Exercise requirements:
Please write out only the lines from the line with "Pick the セピアブラウン counter color" to the line with "Given: Click the teal number 1 badge", inclusive, exactly as they stand below, without the pictures.

Dataset content:
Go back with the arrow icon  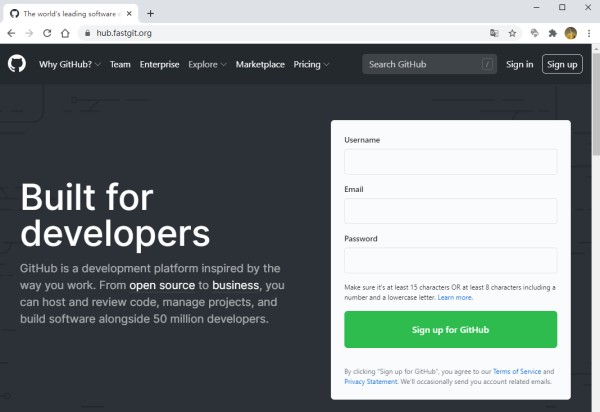(x=11, y=33)
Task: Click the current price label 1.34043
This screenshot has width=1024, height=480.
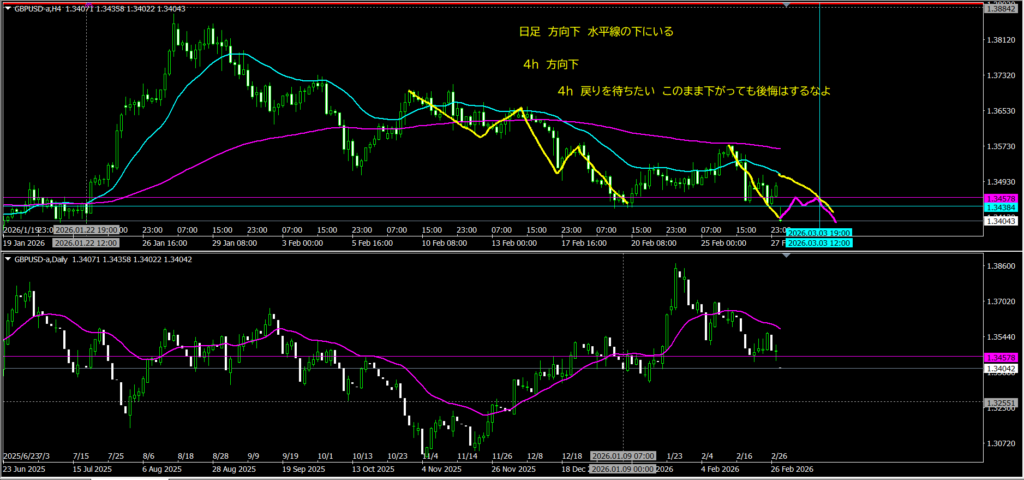Action: point(1001,221)
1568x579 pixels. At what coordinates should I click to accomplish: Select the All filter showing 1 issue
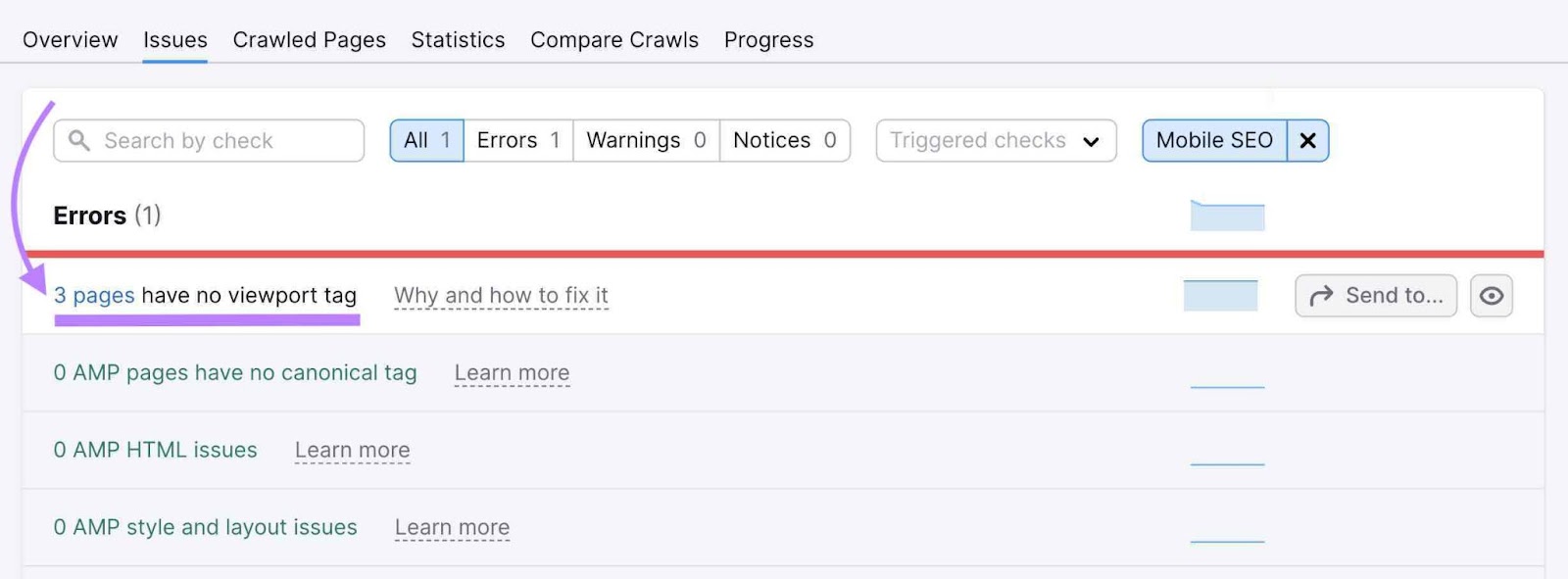pyautogui.click(x=426, y=140)
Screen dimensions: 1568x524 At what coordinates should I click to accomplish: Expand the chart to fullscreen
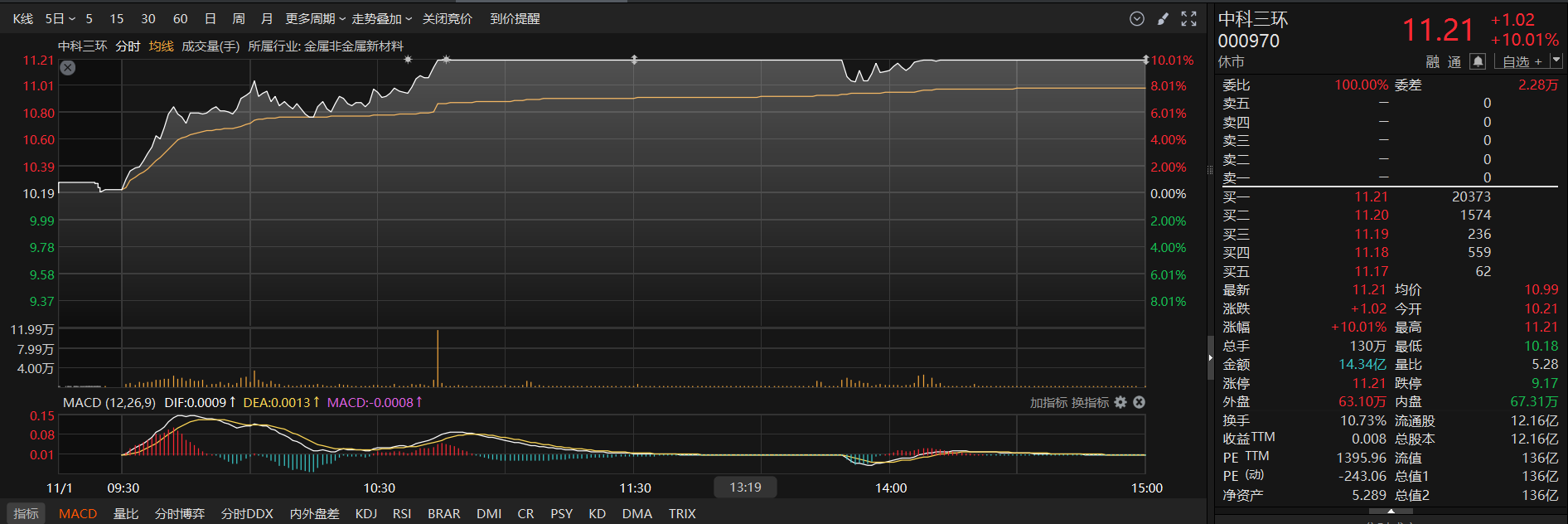[x=1189, y=19]
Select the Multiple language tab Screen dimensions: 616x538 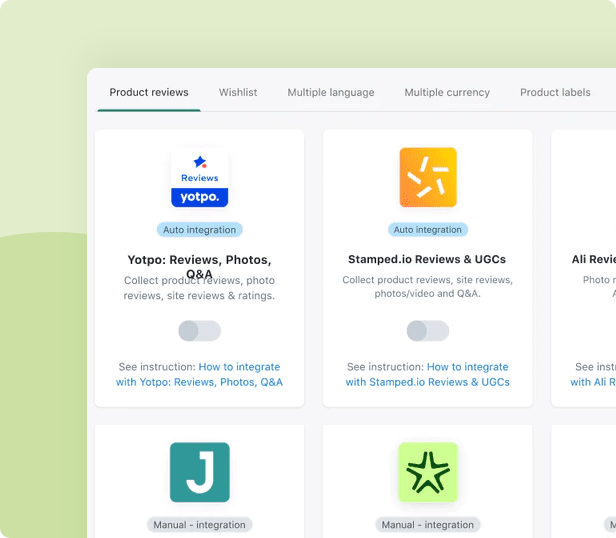(x=331, y=92)
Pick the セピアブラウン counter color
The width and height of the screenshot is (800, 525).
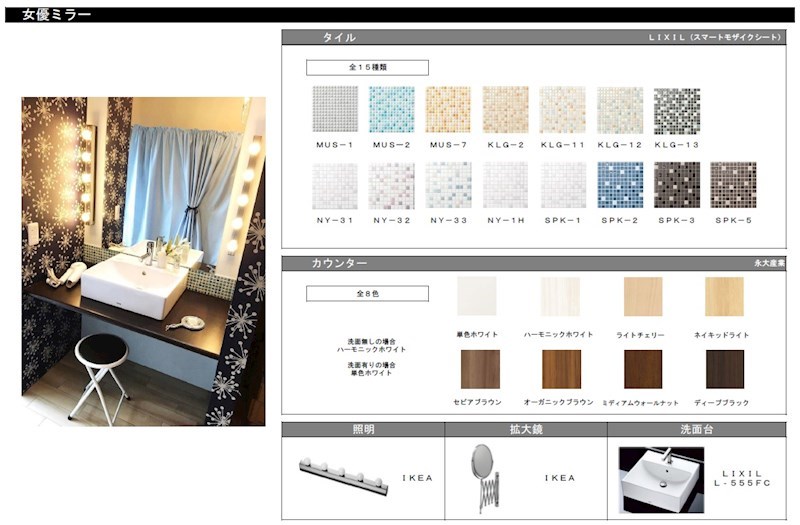(479, 369)
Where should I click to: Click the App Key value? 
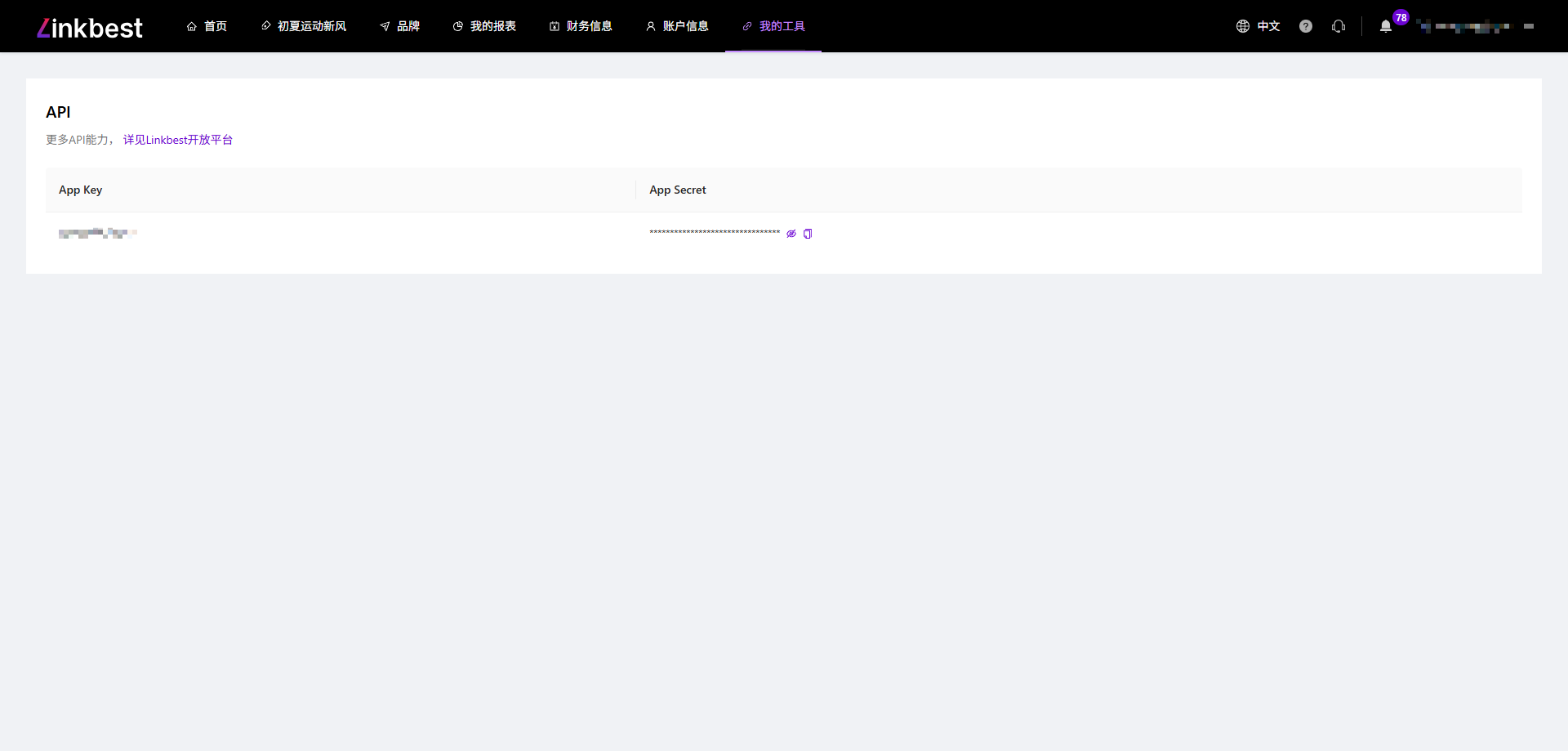(x=97, y=233)
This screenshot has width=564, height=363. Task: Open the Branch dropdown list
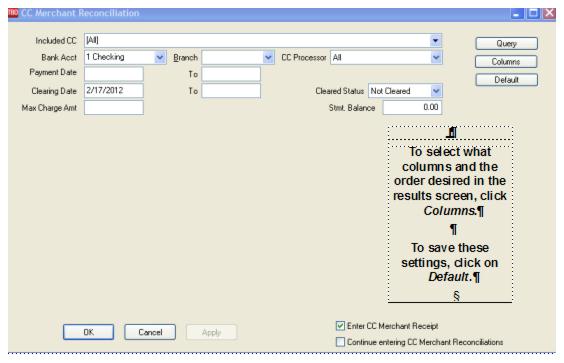tap(268, 57)
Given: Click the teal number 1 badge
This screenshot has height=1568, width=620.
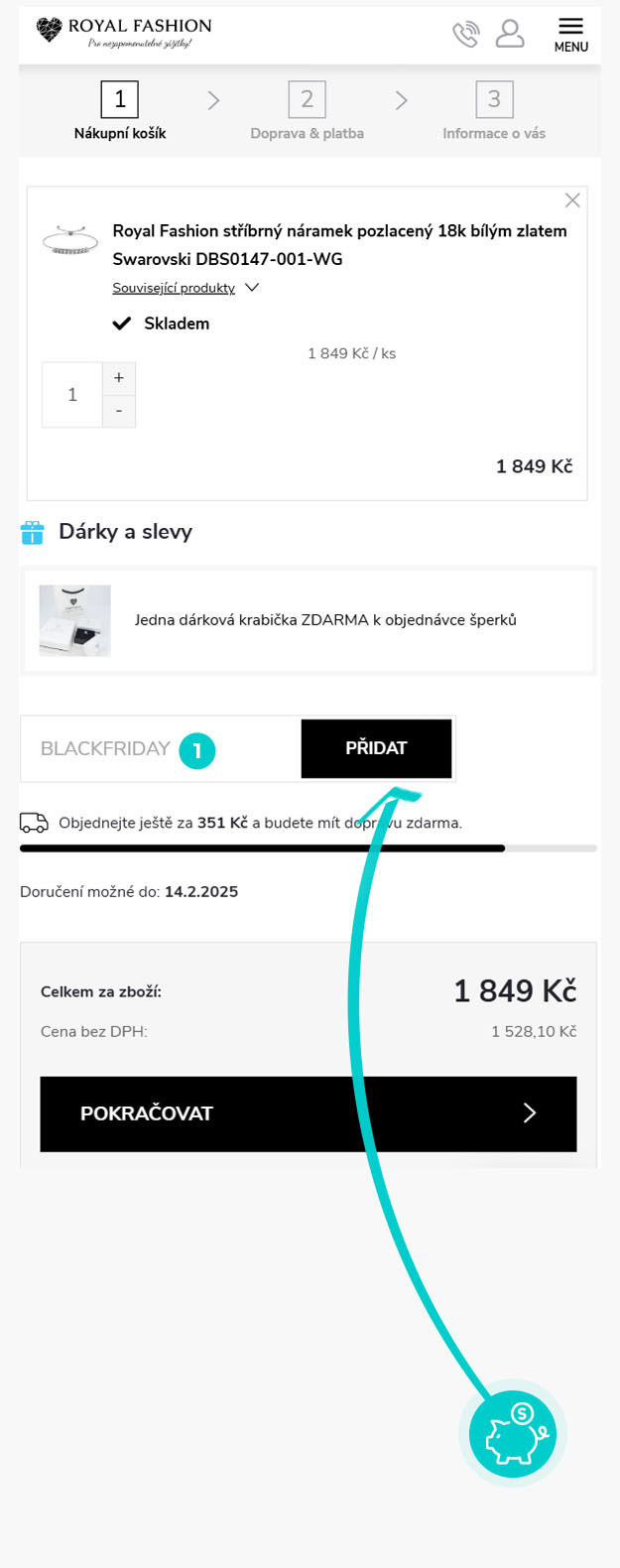Looking at the screenshot, I should coord(196,750).
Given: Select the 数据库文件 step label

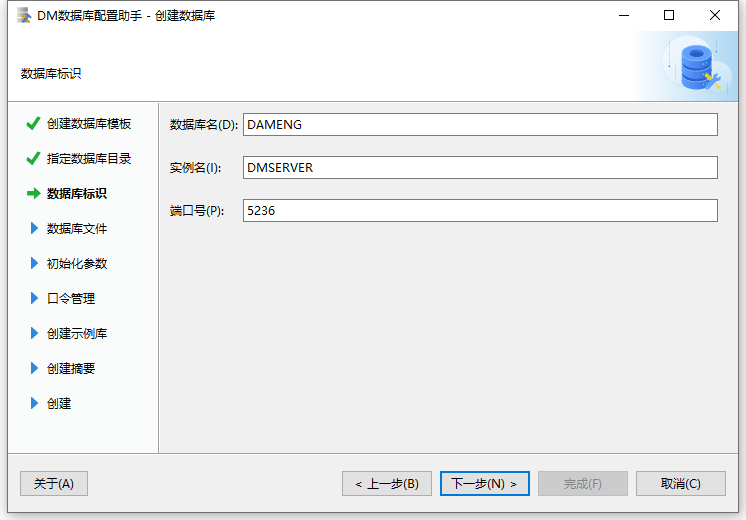Looking at the screenshot, I should [77, 228].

Answer section:
Pick the セピアブラウン counter color
The width and height of the screenshot is (800, 525).
(479, 369)
Where should I click to: Click the App Key value? 
(x=97, y=233)
This screenshot has width=564, height=363. Task: Open the Branch dropdown list
tap(268, 57)
Given: Click the teal number 1 badge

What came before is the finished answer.